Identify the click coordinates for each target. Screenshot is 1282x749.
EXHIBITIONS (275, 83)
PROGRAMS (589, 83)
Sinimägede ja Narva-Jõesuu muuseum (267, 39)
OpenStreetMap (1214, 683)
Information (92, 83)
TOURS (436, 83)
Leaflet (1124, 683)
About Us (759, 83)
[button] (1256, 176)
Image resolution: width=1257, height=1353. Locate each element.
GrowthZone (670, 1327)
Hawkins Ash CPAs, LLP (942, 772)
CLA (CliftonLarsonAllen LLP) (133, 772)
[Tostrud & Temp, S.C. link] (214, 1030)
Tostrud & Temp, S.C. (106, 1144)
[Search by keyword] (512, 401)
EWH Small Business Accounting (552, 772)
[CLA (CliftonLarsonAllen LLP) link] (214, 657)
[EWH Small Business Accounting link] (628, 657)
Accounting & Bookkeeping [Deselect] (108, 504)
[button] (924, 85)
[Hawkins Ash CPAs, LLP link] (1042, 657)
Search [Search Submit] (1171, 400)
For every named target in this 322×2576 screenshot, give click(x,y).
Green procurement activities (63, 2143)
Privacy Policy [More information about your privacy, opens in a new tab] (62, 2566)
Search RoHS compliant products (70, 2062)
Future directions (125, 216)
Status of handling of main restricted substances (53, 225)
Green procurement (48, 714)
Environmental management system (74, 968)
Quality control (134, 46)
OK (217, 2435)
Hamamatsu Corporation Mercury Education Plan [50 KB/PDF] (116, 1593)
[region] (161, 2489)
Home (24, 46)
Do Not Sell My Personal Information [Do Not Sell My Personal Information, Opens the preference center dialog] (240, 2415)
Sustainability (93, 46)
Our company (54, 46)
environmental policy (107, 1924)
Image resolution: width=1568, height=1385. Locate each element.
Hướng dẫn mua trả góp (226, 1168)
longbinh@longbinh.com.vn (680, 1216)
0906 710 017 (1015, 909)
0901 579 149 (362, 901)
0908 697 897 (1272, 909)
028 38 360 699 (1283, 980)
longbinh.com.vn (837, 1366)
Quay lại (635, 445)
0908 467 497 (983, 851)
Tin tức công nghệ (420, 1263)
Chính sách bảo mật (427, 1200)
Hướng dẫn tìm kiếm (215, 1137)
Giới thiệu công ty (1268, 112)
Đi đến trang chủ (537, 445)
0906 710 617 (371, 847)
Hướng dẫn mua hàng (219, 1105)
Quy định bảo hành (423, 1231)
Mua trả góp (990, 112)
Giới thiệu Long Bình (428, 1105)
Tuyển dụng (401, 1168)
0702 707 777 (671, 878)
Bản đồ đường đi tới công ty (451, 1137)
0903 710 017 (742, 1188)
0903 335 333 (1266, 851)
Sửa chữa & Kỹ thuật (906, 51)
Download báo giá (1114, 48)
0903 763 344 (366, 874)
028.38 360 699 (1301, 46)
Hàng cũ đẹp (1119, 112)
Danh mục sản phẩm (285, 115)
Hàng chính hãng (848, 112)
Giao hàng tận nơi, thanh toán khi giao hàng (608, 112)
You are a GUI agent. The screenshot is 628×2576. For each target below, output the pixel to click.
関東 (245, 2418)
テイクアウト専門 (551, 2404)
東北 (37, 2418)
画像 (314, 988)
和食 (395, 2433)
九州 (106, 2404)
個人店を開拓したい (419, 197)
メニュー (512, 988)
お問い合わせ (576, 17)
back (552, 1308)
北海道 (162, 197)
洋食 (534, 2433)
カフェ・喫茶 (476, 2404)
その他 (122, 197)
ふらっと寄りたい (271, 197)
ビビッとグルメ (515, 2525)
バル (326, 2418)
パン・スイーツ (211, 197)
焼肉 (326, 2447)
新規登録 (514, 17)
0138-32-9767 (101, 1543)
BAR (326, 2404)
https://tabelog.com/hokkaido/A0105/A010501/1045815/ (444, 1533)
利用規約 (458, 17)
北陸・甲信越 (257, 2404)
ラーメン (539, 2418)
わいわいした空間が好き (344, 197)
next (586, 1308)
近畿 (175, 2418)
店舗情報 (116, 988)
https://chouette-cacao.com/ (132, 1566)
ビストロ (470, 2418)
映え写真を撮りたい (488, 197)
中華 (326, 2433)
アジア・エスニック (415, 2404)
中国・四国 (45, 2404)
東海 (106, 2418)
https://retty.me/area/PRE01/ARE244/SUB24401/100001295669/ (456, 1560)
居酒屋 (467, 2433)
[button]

────

- GOAL:
Rewrite all of the lines above, changing "Quality control" to "Quality assurance" and leaving everything else the same.

- TASK RESULT:
Identify the click coordinates for each target. Screenshot is 1282x749.
EXHIBITIONS (275, 83)
PROGRAMS (589, 83)
Sinimägede ja Narva-Jõesuu muuseum (267, 39)
OpenStreetMap (1214, 683)
Information (92, 83)
TOURS (436, 83)
Leaflet (1124, 683)
About Us (759, 83)
[button] (1256, 176)
Image resolution: width=1257, height=1353. Locate each element.
GrowthZone (670, 1327)
Hawkins Ash CPAs, LLP (942, 772)
CLA (CliftonLarsonAllen LLP) (133, 772)
[Tostrud & Temp, S.C. link] (214, 1030)
Tostrud & Temp, S.C. (106, 1144)
[Search by keyword] (512, 401)
EWH Small Business Accounting (552, 772)
[CLA (CliftonLarsonAllen LLP) link] (214, 657)
[EWH Small Business Accounting link] (628, 657)
Accounting & Bookkeeping [Deselect] (108, 504)
[button] (924, 85)
[Hawkins Ash CPAs, LLP link] (1042, 657)
Search [Search Submit] (1171, 400)
For every named target in this 322×2576 screenshot, give click(x,y).
Green procurement activities (63, 2143)
Privacy Policy [More information about your privacy, opens in a new tab] (62, 2566)
Search RoHS compliant products (70, 2062)
Future directions (125, 216)
Status of handling of main restricted substances (53, 225)
Green procurement (48, 714)
Environmental management system (74, 968)
Quality assurance (134, 46)
OK (217, 2435)
Hamamatsu Corporation Mercury Education Plan [50 KB/PDF] (116, 1593)
[region] (161, 2489)
Home (24, 46)
Do Not Sell My Personal Information [Do Not Sell My Personal Information, Opens the preference center dialog] (240, 2415)
Sustainability (93, 46)
Our company (54, 46)
environmental policy (107, 1924)
Image resolution: width=1568, height=1385. Locate each element.
Hướng dẫn mua trả góp (226, 1168)
longbinh@longbinh.com.vn (680, 1216)
0906 710 017 (1015, 909)
0901 579 149 (362, 901)
0908 697 897 (1272, 909)
028 38 360 699 (1283, 980)
longbinh.com.vn (837, 1366)
Quay lại (635, 445)
0908 467 497 (983, 851)
Tin tức công nghệ (420, 1263)
Chính sách bảo mật (427, 1200)
Hướng dẫn tìm kiếm (215, 1137)
Giới thiệu công ty (1268, 112)
Đi đến trang chủ (537, 445)
0906 710 617 (371, 847)
Hướng dẫn mua hàng (219, 1105)
Quy định bảo hành (423, 1231)
Mua trả góp (990, 112)
Giới thiệu Long Bình (428, 1105)
Tuyển dụng (401, 1168)
0702 707 777 (671, 878)
Bản đồ đường đi tới công ty (451, 1137)
0903 710 017 (742, 1188)
0903 335 333 (1266, 851)
Sửa chữa & Kỹ thuật (906, 51)
Download báo giá (1114, 48)
0903 763 344 (366, 874)
028.38 360 699 (1301, 46)
Hàng cũ đẹp (1119, 112)
Danh mục sản phẩm (285, 115)
Hàng chính hãng (848, 112)
Giao hàng tận nơi, thanh toán khi giao hàng (608, 112)
You are a GUI agent. The screenshot is 628×2576. For each target below, output the pixel to click.
関東 (245, 2418)
テイクアウト専門 (551, 2404)
東北 (37, 2418)
画像 (314, 988)
和食 (395, 2433)
九州 (106, 2404)
個人店を開拓したい (419, 197)
メニュー (512, 988)
お問い合わせ (576, 17)
back (552, 1308)
北海道 (162, 197)
洋食 (534, 2433)
カフェ・喫茶 (476, 2404)
その他 (122, 197)
ふらっと寄りたい (271, 197)
ビビッとグルメ (515, 2525)
バル (326, 2418)
パン・スイーツ (211, 197)
焼肉 (326, 2447)
新規登録 (514, 17)
0138-32-9767 (101, 1543)
BAR (326, 2404)
https://tabelog.com/hokkaido/A0105/A010501/1045815/ (444, 1533)
利用規約 (458, 17)
北陸・甲信越 (257, 2404)
ラーメン (539, 2418)
わいわいした空間が好き (344, 197)
next (586, 1308)
近畿 (175, 2418)
店舗情報 (116, 988)
https://chouette-cacao.com/ (132, 1566)
ビストロ (470, 2418)
映え写真を撮りたい (488, 197)
中華 (326, 2433)
アジア・エスニック (415, 2404)
中国・四国 (45, 2404)
東海 (106, 2418)
https://retty.me/area/PRE01/ARE244/SUB24401/100001295669/ (456, 1560)
居酒屋 (467, 2433)
[button]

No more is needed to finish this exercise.